While DeceptiveDevelopment focuses on malware, OSINT shows ties to North Korean IT workers who use fake identities to secure remote jobs, thus surreptitiously funding North Korean state operations. 5/6
— ESET Research (@esetresearch.bsky.social) 25 September 2025 at 10:24
Through an analysis of OSINT data and other research, ESET says the fake IT workers are organized into teams with members working between 10-16 hours per day, pursuing job opportunities, completing tasks and undertaking studies in topics such as web programming, blockchain, AI and English language. The members also use prepared scripts to try and recruit proxies in target countries who would be willing to attend interviews or run laptop farms.
The scale of the DPRK’s activities to infect job seekers and their potential or current employers as well as to use stolen data to infiltrate companies as fraudulent workers has surprised security researchers. The threat presents a different challenge to simply detecting and preventing isolated campaigns and underscores the need for security teams and recruitment teams to develop workflows that can identify fraudulent applications. At the same time, enterprises are urged to ensure they lockdown their internal resources with a trusted security platform that can prevent both intrusions and insider threats.
The Ugly | China-Linked Threat Actor Drops Malware on Edge Devices That Sleeps for Over a Year
China-linked threat actors have been targeting U.S. firms in the tech and legal sectors with a stealthy backdoor known as BRICKSTORM, likely with the aim of infecting a broader range of downstream victims and feeding development of new zero days, Google’s Threat Intelligence Group (GTIG) has said this week.
Attributing the activity to UNC5221, GTIG said the threat cluster was distinct from the widely-reported activities of Silk Typhoon, named as responsible for a number of attacks on U.S. interests earlier this year. UNC5221’s activities are specifically focused on obtaining and maintaining long-term access via backdoors on appliances and network edge devices that typically cannot support endpoint security software due to limited processor power, memory and storage space.
The researchers said initial access was difficult to determine due to the lengthy dwell time between infection and attack, on average 393 days, which often exceeded log retention periods. However, in one case, it was determined that the intrusion leveraged a security flaw in Ivanti Connect Secure devices to obtain initial access.
Having gained a foothold, UNC5221 deploy a Linux/BSD malware known as BRICKSTORM, a Go-based backdoor, to a network appliance before pivoting to VMware vCenter and ESXi hosts, using valid credentials captured from the network appliance.

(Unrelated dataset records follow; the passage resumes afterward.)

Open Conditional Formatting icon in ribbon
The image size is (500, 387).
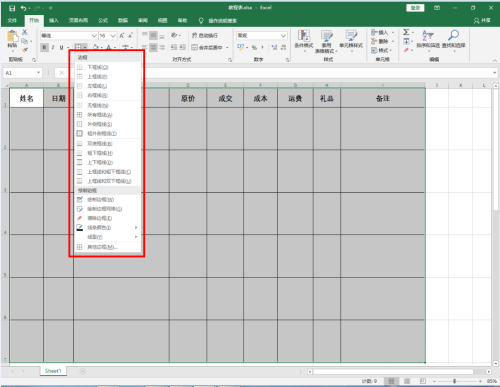pyautogui.click(x=304, y=36)
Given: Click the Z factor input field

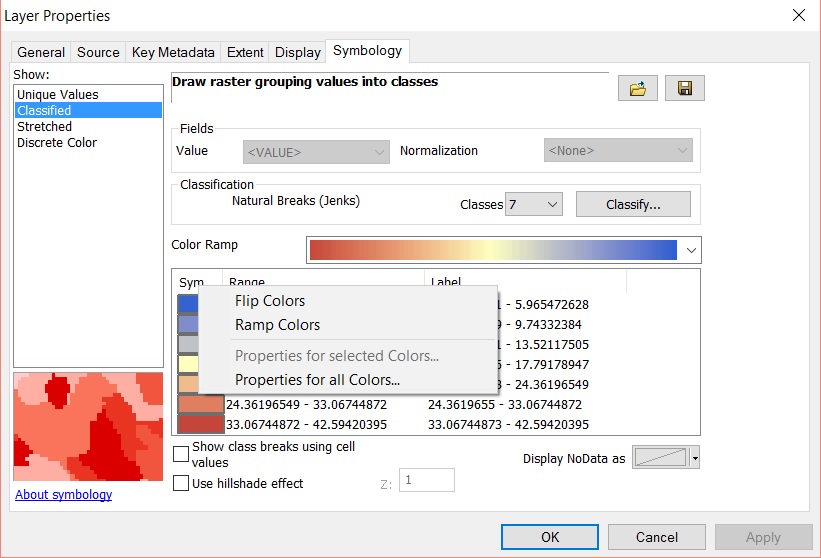Looking at the screenshot, I should click(426, 481).
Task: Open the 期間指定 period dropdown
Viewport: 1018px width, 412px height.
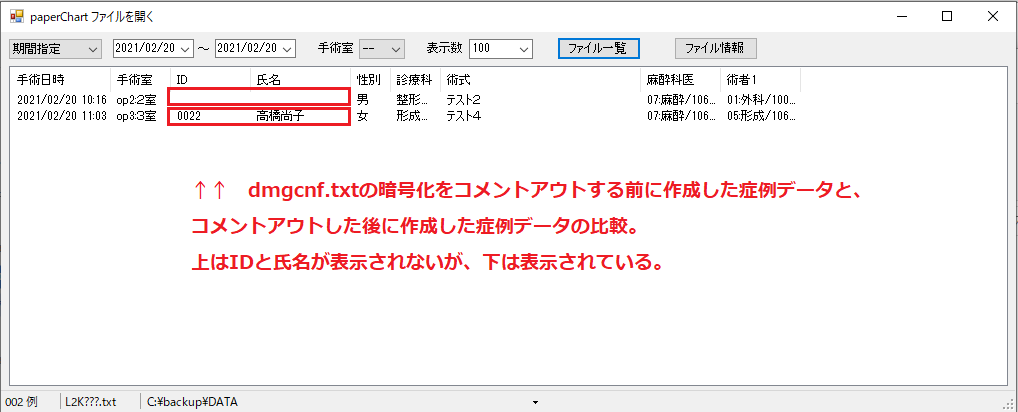Action: tap(93, 48)
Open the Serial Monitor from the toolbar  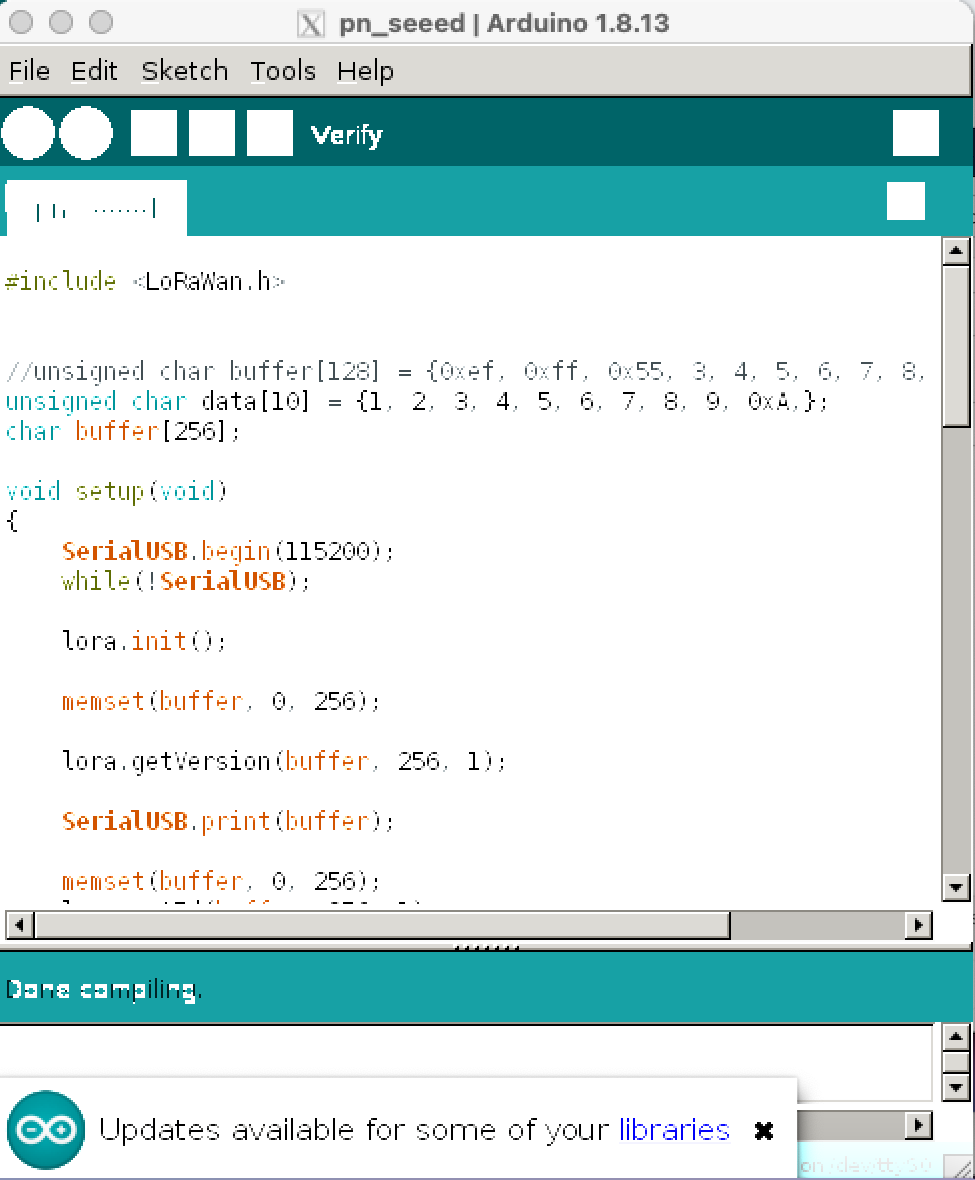pyautogui.click(x=915, y=134)
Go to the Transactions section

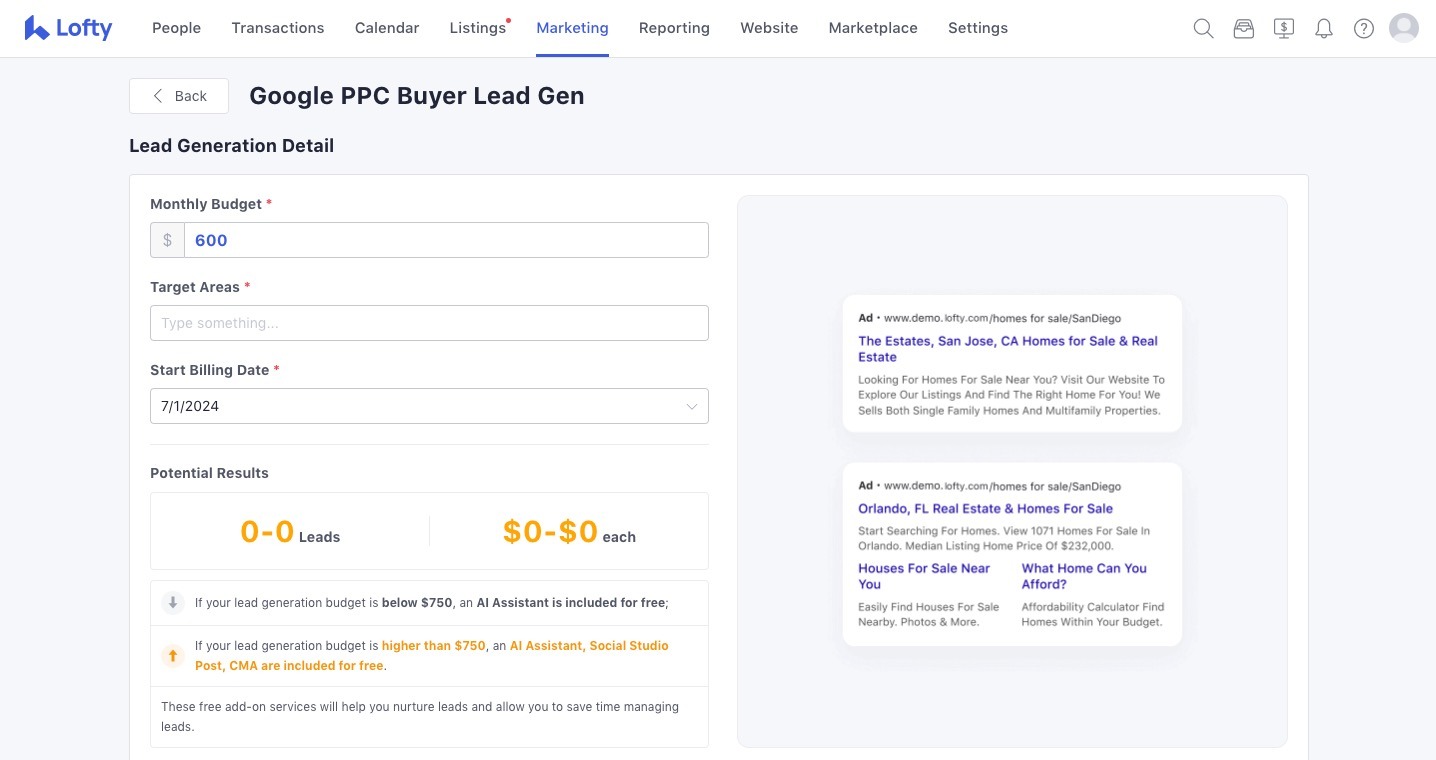(277, 28)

GTIG said a common theme across incidents was the threat actor’s interest in emails of key individuals within the victim organization, in particular those of developers and system administrators. The attackers used Microsoft’s Entra ID Enterprise Applications with mail.read and full_access_as_app scopes to gain access to every mailbox.
Hunting for BRICKSTORM creates challenges for defenders as the malware typically resides on devices that lack EDR telemetry. Google has released a scanner tool to help search for known samples, along with comprehensive advice for threat hunting and hardening of devices.